- TRY IT
Produce word for word the lines of the data below running from the one that has "This screenshot has width=646, height=1214." to the one that has "Given: Click the Результат 825 ₴ cell", inclusive, and no others.

- EXTRACTED RECORDS
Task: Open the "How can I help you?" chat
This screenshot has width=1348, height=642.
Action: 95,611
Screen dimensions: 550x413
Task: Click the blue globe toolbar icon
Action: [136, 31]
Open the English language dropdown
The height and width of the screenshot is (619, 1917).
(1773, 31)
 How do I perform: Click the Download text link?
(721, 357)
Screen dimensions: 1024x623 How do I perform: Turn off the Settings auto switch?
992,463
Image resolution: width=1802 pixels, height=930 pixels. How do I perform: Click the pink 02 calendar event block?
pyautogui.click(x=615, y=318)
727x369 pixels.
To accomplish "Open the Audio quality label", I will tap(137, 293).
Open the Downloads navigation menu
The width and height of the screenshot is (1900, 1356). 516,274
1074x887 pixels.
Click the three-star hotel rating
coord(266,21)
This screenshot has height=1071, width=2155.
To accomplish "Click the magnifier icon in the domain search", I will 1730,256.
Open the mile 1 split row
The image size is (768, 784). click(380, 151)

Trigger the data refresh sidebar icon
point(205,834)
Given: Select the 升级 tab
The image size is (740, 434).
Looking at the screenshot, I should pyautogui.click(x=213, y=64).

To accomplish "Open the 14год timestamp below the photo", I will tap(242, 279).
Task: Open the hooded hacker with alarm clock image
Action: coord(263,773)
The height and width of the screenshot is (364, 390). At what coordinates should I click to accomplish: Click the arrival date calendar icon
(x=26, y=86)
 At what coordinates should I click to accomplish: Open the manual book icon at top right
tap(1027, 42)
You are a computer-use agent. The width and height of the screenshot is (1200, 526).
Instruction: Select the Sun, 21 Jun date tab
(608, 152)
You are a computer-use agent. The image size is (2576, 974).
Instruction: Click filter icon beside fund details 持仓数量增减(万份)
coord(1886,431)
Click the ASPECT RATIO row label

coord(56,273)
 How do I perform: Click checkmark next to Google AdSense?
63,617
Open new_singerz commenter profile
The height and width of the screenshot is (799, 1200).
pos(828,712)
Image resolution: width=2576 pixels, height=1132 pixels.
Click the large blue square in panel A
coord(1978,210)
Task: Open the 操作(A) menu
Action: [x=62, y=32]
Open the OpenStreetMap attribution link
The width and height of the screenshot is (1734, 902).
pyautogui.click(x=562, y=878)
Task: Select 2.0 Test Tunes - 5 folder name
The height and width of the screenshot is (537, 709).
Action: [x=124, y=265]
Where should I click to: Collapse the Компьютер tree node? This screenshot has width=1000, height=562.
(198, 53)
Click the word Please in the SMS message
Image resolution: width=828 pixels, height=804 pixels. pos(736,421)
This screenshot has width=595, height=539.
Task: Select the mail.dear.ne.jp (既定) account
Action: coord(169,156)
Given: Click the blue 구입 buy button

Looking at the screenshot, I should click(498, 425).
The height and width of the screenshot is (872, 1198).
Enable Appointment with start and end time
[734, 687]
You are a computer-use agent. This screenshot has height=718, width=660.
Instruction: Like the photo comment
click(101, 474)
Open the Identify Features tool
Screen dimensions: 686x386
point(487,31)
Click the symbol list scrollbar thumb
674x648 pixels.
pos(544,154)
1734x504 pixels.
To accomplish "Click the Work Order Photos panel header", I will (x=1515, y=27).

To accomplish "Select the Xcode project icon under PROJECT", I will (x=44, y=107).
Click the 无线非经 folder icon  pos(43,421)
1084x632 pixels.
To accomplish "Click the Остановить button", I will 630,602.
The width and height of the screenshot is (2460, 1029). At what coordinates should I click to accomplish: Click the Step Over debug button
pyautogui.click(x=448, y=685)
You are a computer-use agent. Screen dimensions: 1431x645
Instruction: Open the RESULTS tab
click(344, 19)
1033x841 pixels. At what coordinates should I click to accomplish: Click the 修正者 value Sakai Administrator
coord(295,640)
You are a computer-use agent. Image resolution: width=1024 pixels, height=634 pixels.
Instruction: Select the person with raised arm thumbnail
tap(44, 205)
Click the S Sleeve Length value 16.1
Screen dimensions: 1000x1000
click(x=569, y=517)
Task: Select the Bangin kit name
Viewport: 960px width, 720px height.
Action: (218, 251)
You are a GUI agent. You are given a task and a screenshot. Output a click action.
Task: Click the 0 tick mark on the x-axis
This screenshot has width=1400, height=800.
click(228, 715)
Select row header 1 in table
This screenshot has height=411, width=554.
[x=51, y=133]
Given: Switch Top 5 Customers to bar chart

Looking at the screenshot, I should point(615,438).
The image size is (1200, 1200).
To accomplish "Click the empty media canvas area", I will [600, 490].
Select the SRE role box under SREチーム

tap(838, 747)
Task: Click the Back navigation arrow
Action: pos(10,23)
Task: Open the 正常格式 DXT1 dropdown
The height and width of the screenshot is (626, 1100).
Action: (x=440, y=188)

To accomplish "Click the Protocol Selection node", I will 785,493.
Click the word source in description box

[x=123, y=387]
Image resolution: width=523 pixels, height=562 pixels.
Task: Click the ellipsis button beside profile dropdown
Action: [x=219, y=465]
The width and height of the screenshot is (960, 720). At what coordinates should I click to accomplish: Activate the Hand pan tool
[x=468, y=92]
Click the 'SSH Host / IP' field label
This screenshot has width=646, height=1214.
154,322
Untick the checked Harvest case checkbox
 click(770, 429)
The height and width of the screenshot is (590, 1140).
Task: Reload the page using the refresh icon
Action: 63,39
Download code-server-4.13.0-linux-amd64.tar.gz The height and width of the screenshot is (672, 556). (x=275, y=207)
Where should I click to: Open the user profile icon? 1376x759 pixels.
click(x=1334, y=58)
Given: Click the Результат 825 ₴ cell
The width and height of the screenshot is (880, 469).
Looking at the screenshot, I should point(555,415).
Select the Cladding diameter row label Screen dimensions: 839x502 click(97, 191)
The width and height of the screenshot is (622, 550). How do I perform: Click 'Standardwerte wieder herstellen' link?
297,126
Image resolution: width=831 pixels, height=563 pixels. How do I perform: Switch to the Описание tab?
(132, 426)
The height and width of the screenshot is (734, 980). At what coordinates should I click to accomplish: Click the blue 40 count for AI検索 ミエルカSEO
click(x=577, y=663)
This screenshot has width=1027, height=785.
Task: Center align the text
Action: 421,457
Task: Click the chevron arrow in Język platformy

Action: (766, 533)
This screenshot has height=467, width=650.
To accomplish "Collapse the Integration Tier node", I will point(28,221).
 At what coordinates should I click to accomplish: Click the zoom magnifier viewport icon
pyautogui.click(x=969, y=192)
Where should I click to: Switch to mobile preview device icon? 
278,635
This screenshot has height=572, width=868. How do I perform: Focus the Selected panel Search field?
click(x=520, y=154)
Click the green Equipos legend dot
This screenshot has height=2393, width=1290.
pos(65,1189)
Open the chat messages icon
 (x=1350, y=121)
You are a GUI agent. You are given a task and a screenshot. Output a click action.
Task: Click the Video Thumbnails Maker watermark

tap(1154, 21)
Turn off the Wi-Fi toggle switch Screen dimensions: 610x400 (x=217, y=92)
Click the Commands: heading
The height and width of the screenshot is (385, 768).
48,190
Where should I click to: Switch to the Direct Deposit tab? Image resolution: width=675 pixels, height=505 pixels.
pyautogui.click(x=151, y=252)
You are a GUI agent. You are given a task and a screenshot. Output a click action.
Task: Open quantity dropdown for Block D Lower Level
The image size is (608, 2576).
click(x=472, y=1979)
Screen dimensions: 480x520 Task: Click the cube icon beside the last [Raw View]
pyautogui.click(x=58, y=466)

- TASK ANSWER
This screenshot has width=646, height=1214.
154,322
Untick the checked Harvest case checkbox
 click(770, 429)
The height and width of the screenshot is (590, 1140).
Task: Reload the page using the refresh icon
Action: 63,39
Download code-server-4.13.0-linux-amd64.tar.gz The height and width of the screenshot is (672, 556). (x=275, y=207)
Where should I click to: Open the user profile icon? 1376x759 pixels.
click(x=1334, y=58)
Given: Click the Результат 825 ₴ cell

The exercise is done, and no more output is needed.